While ADM can offer substantial benefits, it also presents a range of risks. These can be both process and outcome related. We set some of these out here, although this is not exhaustive. You should consider these and any other relevant risks when thinking about whether your use of ADM is fair and lawful. Where your use of ADM is likely to result in a high risk to people, you must carry out a data protection impact assessment (DPIA). You must include details in your DPIA of the mitigations you intend to put in place to manage these risks.

Lack of understanding or awareness of the processing 

The technical processes involved in your ADM can be complex, especially if you use advanced techniques like ML. This can make it challenging for people to understand how you make decisions that affect them. It can also be challenging for you to explain or justify those decisions.

Profiling is often invisible to people and, where ADM is based on profiling, they may not expect you to use their personal information in this way. They might not understand how it works or how it can affect them. 

Discrimination or unfair outcomes

One key risk to mitigate is the potential for bias and discrimination. Algorithmic systems may reflect historical inequalities or societal biases, depending on the training data. Using them to carry out ADM may replicate or even amplify these biases. This can result in unfair outcomes for people. 

ADM also carries risks of over-generalisation and stereotyping when you base your decisions on profiling, involving things like broad classifications or historical data. This is because individual people may be unfairly grouped or judged based on characteristics that do not accurately reflect their particular circumstances. 

There’s no guarantee that what may be representative of a large part of the population is automatically going to be the same at the individual level. And the ADM provisions relate to the decisions you take about individual people.

This means that when you assess things like risks of bias or discrimination, you should take a more people-focused approach that considers their circumstances. 

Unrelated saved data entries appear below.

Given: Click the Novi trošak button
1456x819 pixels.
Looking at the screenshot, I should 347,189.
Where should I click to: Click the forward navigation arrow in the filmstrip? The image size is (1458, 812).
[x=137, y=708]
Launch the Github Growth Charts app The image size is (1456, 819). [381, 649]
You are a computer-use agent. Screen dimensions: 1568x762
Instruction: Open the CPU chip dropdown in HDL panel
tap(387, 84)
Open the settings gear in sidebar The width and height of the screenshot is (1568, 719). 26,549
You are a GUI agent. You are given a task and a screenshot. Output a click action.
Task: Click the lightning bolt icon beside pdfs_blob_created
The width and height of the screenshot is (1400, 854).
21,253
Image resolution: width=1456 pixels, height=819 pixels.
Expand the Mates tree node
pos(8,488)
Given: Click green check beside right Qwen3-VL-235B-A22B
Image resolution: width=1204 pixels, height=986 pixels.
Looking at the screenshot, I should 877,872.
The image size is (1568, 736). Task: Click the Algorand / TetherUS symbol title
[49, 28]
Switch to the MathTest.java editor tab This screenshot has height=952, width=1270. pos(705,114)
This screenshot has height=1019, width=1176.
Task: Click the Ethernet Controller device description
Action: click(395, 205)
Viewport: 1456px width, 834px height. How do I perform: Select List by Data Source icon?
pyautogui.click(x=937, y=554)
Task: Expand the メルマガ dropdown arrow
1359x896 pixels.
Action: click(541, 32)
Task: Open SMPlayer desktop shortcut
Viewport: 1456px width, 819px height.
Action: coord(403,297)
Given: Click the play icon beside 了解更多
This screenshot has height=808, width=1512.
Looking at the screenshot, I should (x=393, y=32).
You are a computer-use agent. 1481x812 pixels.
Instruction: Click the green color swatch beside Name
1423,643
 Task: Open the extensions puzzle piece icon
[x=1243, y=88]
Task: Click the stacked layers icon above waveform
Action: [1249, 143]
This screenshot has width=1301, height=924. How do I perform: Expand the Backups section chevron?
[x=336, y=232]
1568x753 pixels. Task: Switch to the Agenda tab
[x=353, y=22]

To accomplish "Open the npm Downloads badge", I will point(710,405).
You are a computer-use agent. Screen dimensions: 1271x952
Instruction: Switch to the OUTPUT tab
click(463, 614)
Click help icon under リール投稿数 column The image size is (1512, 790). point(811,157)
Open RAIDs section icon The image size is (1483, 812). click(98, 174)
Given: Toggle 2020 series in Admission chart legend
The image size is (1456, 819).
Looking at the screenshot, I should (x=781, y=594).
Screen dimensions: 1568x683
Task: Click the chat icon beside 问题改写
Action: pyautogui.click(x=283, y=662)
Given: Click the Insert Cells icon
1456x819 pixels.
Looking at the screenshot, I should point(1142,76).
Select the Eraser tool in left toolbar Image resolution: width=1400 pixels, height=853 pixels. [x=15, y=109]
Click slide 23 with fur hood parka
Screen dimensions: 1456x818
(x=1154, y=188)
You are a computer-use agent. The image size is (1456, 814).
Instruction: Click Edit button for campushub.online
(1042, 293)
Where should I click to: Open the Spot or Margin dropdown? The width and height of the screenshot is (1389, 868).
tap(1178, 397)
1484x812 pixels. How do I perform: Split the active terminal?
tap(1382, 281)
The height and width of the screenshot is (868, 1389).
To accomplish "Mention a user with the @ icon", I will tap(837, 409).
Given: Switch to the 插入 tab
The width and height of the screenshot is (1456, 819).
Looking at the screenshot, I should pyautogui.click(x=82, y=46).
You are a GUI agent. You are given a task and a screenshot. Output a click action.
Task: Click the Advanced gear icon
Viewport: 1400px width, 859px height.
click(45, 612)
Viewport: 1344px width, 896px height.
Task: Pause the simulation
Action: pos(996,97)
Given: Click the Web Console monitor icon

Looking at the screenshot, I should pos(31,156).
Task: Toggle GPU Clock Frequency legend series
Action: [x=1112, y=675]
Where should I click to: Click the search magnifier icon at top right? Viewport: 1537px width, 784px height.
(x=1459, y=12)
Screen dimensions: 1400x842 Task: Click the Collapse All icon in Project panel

There are also risks about the statistical accuracy and reliability of automated outputs. Errors in automated processes, such as out-of-date data,  can scale quickly, affecting large numbers of people. Due to the predictive nature of profiling, there will always be a margin of error. Therefore, you should weigh up the risks of using the results.

Vulnerability to ADM 

People who are already in situations where they are at risk may face heightened risks in the context of ADM. People in financially precarious situations, those with certain disabilities, or children, may be less able to understand or challenge decisions and be more susceptible to harm if outcomes are inaccurate or biased. 

The UK GDPR specifically highlights that children deserve additional protection, particularly when their personal information is used for marketing or creating online profiles. The UK GDPR says:

“Children merit specific protection with regard to their personal data, as they may be less aware of the risks, consequences and safeguards concerned and their rights in relation to the processing of personal data. Such specific protection should, in particular, apply to the use of personal data of children for the purposes of marketing or creating personality or user profiles….”

If you wish to carry out ADM using children’s personal information, with the intention of influencing their choices or behaviour, you must: 

  • consider what impact those choices or behaviours may have upon the child; and
  • decide whether this amounts to a significant effect. 

A processing activity can have a significant effect on children and not adults. For example, behavioural advertising might raise particular concerns where children are involved. This is because they are more susceptible to influence and may not fully understand the commercial motives behind such use of their information. You should also consider related risks, such as the potential for behavioural profiling to create excessive nudging or addictive patterns, which can negatively impact mental health and overall well-being.

Considering the fact that children merit specific protection is also one of our secondary duties. We will be taking children’s interests further into account as part of developing our code of practice on AI and ADM and our broader strategic priorities.